Le commissaire a également indiqué qu’il pourrait rendre l’orientation informelle publique. Bien que le Bureau puisse exiger des renseignements détaillés pour préparer son orientation, à ce moment-ci, on ne connaît pas les renseignements qui seront publiés par celui-ci. Par le passé, le Bureau a publié des résumés de ses avis écrits.
De plus, même si l’orientation informelle ne semble pas être contraignante, le commissaire peut exiger des conditions « afin de veiller à ce que l’incidence sur la concurrence soit limitée au strict nécessaire pour répondre aux besoins primordiaux en cette période d’urgence ». L’orientation informelle sera limitée à une période initiale et les parties pourront demander qu’elle soit prolongée. Fait important à noter, l’orientation ne protège pas les entreprises contre une éventuelle responsabilité civile.
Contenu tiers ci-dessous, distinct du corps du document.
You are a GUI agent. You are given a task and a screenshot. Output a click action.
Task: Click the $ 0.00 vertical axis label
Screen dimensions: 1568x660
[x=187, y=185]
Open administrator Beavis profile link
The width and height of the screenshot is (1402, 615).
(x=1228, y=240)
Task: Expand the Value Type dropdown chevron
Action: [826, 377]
Malgré cette flexibilité, le Bureau réitère l’importance d’appliquer la loi sur la concurrence pour assurer la disponibilité et l’abordabilité des biens et services essentiels pendant la pandémie de COVID-19 et rappelle qu’il n’aura « aucune tolérance envers toute tentative d’abuser de cette flexibilité » à l’égard des collaborations entre concurrents.
Pour être juste envers le commissaire et le Bureau, la Loi sur la concurrence ne prévoit pas d’exemptions en bloc comme c’est le cas dans les lois d’autres pays. Il se peut que des modifications législatives soient requises pour permettre un examen expéditif et prévoir une exemption pour certaines collaborations entre concurrents qui sont nécessaires afin de répondre à la crise de santé publique et à la crise économique que nous connaissons.
Les choses bougent très rapidement dans ce domaine. Les sociétés doivent continuer à se renseigner quant à leurs obligations en vertu de la Loi sur la concurrence lorsqu’elles envisagent une mesure entraînant la coopération avec des concurrents ou affectant autrement la concurrence.